2005 SEMINARS
Thursday, November 24th CAIA's end-of-year seminar was held on Thursday, November 24th 2005 at the historic township of Ross. All CAIA members were invited to attend and participate. We had two special guests: archaeologist Dr Eleanor Casella from the University of Manchester and feminist anthropologist Professor Diane Bell who has just retired as the director of Womens Studies at George Washington University in USA. There was also be a tour of the Ross Female Factory site. Centre for Colonialism and its Aftermath 9.45 - 10.30 Eleanor Casella: "Inmate Graffiti" 10.45 -11.45 First panel - researchers from Riawunna, the Centre for Aboriginal Studies, chaired by Henry Reynolds:
12.00 - 1.00 Second Panel, chaired by Anna Johnston
1.00-1.30 Lunch 1.30-2.00 Visit the Female Factory Site with Eleanor Casella, who excavated the site as the research project for her PhD in archaeology (University of California at Berkeley) 2.15-3.15 Third panel, chaired by Hamish Maxwell-Stewart
3.15-3.45 Diane Bell, "Recolonising Anthropology: Of feminism, fiction and an Evil plot" (Chair: Cassandra Pybus) 3:45 - 4:15 CAIA meeting:
Monday, September 12th Colonial Lives Across the British Empire: This paper stems from a chapter in a book that Alan is currently co-editing with David Lambert, called Colonial Lives Across the British Empire: Imperial Careering in the Long Nineteenth Century (Cambridge University Press). The book consists of a series of critical biographies of individuals - some famous, others obscure - who 'careered' across the British empire and beyond.
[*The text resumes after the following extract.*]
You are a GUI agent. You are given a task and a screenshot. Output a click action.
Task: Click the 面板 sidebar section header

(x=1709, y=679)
Rather than transient visitors from the metropole or impressionistic travellers, about whom much has been written in a postcolonial vein, these are men and women who settled, were posted or otherwise dwelt in the empire. In this paper, Alan will tell the story of a figure whose life highlights many of these themes - the Methodist missionary, William James Shrewsbury. Known as an accomplice of the anti-slavery movement in Barbados at the beginning of his career, after serving in the Cape Colony he came to be despised by humanitarians as the 'Kafir-hating Methodist missionary' by the end of it. This paper attempts to explain how Shrewsbury changed, and how he himself changed each colonial place in which he dwelt, through his tumultuous career. Wednesday, 20 July 2005 Robert Phiddian How
much can you get away with? The constraints on political cartoons CAIA is pleased to welcome Robert Phiddian of Flinders University, who will be in Tasmania for the Winter Symposium. The seminar will be sponsored by CAIA, the School of Government, and the School of English, Journalism & European Languages.
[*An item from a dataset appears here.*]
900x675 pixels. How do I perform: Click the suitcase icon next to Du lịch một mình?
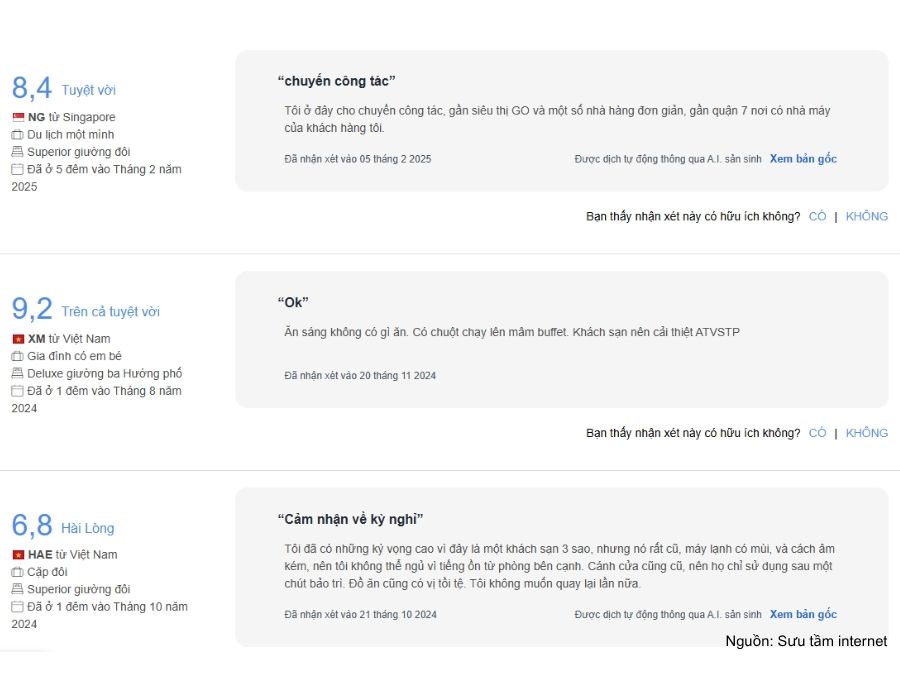tap(17, 135)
Helen MacDonald and Human Remains - May 2nd 2005 Helen MacDonald is a Post-Doctoral Fellow at the Australian Centre, University of Melbourne. Helen will be in Hobart at the beginning of May for the launch of her new book, Human Remains. CAIA, in conjunction with the Female Factory Research Group, is pleased to invite members to a seminar where Helen will discuss her new book with us. Human Remains tells many stories, most of them scandalous, of how medical men obtained corpses on which to work before anatomy was regulated in Australia and Britain. The book also has a Tasmanian slant, with a whole chapter devoted to the story of a convict woman who was hanged and dissected after murdering her baby at the Female Factory in Hobart. Human Remains shows that this double sentence of death and dissection was not uncommon. It also reveals that bodies of the poor who died in hospital were often turned over to the surgeons for further study. Human remains were also a bartering and trading tool.
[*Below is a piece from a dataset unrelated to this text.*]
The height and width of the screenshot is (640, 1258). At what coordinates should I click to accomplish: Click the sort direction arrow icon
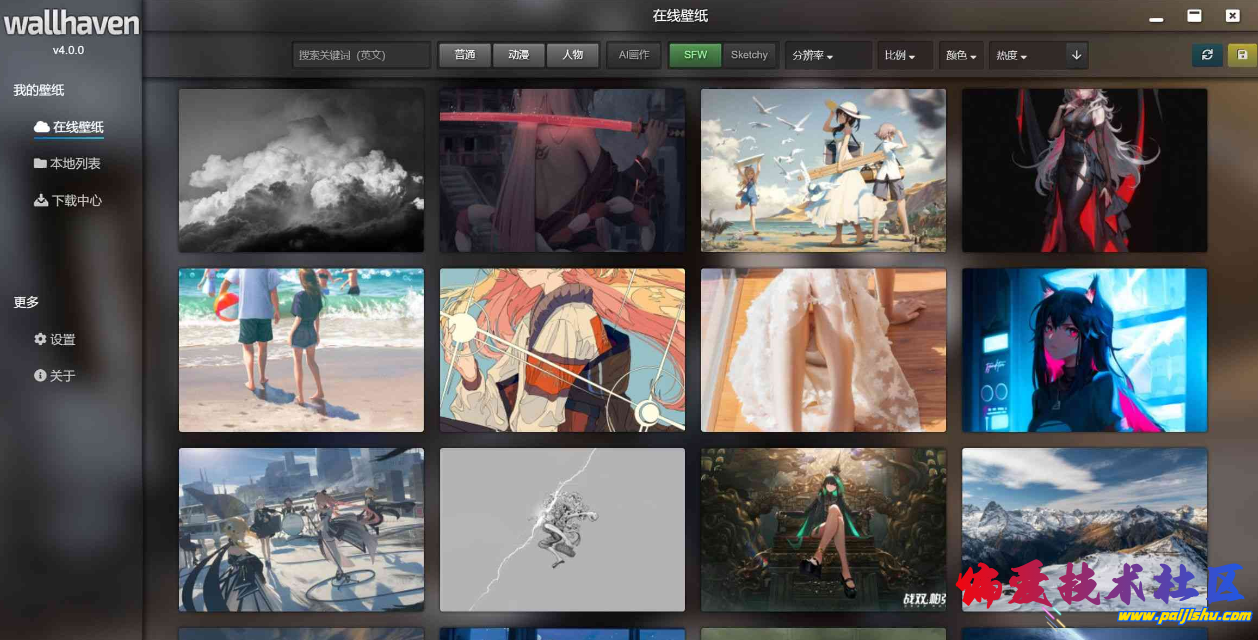[1076, 55]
Ralph Shlomowitz and Janet McCalman - April 22nd 2005 Presented in conjunction
with the School of History and Classics, Associate Professor
Ralph Shlomowitz of Flinders University will be evaluating
Keith Windschuttle's two latest books, The Fabrication of Aboriginal
History and The White Australia Policy from the point of
view of an economic historian-statistician. He has recently written a
review of Windschuttle for the Australian Economic Review. There
will also be comment from Professor Janet
McCalman of Melbourne University.
TMAG Work in Progress Seminar Held on February 16, 2005 CAIA held a Work-In-Progress Seminar at the Tasmanian Museum and Art Gallery on February 16, 2005. As a follow-up to the "behind the scenes" tour that many of our members attended last year, the seminar introduced us to the collections and the curators and provided important insights into the Tasmanian Museum and Art Gallery as a cultural institution. The seminar offered an opportunity for serious and sustained dialogue between the curators and academics and postgraduate students and we explored various possibilties for future collaborations on projects, both for Honours and postgraduate students.